> WORK ITEM
Excluding pictures, retype exactly the lines from the one with "Where should I" through the end of the records that follow.

> MATERIAL FOR THE TASK
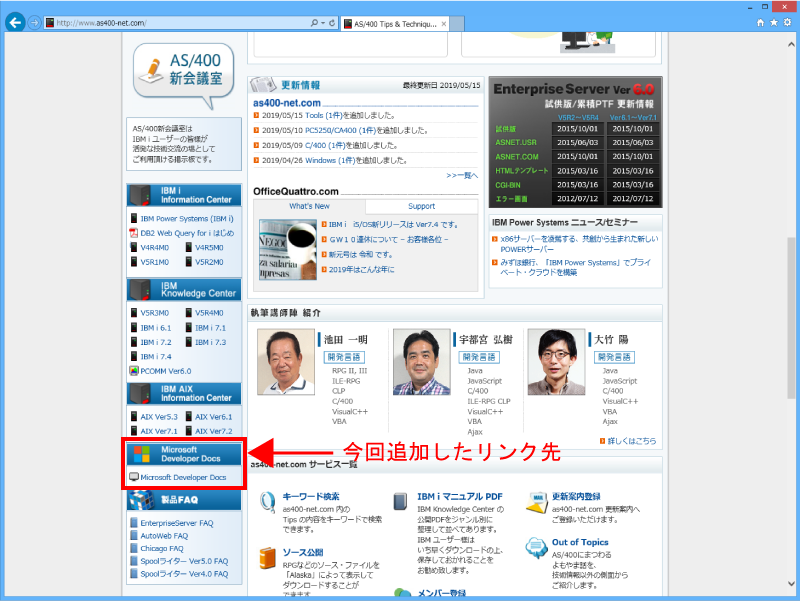Image resolution: width=800 pixels, height=601 pixels.
Task: Switch to the Support tab
Action: coord(421,206)
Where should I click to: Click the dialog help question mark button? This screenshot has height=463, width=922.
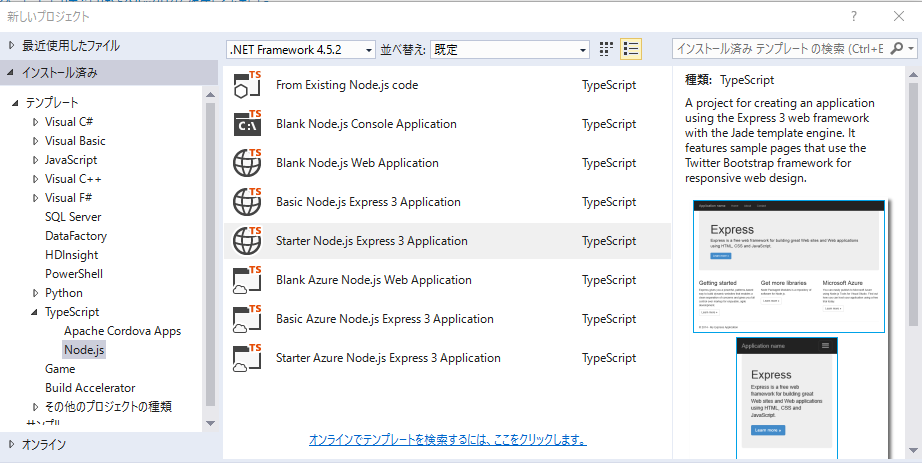[x=853, y=16]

> ANSWER TO THE EXERCISE
Where should I click to: Click the dialog help question mark button? This screenshot has height=463, width=922.
[x=853, y=16]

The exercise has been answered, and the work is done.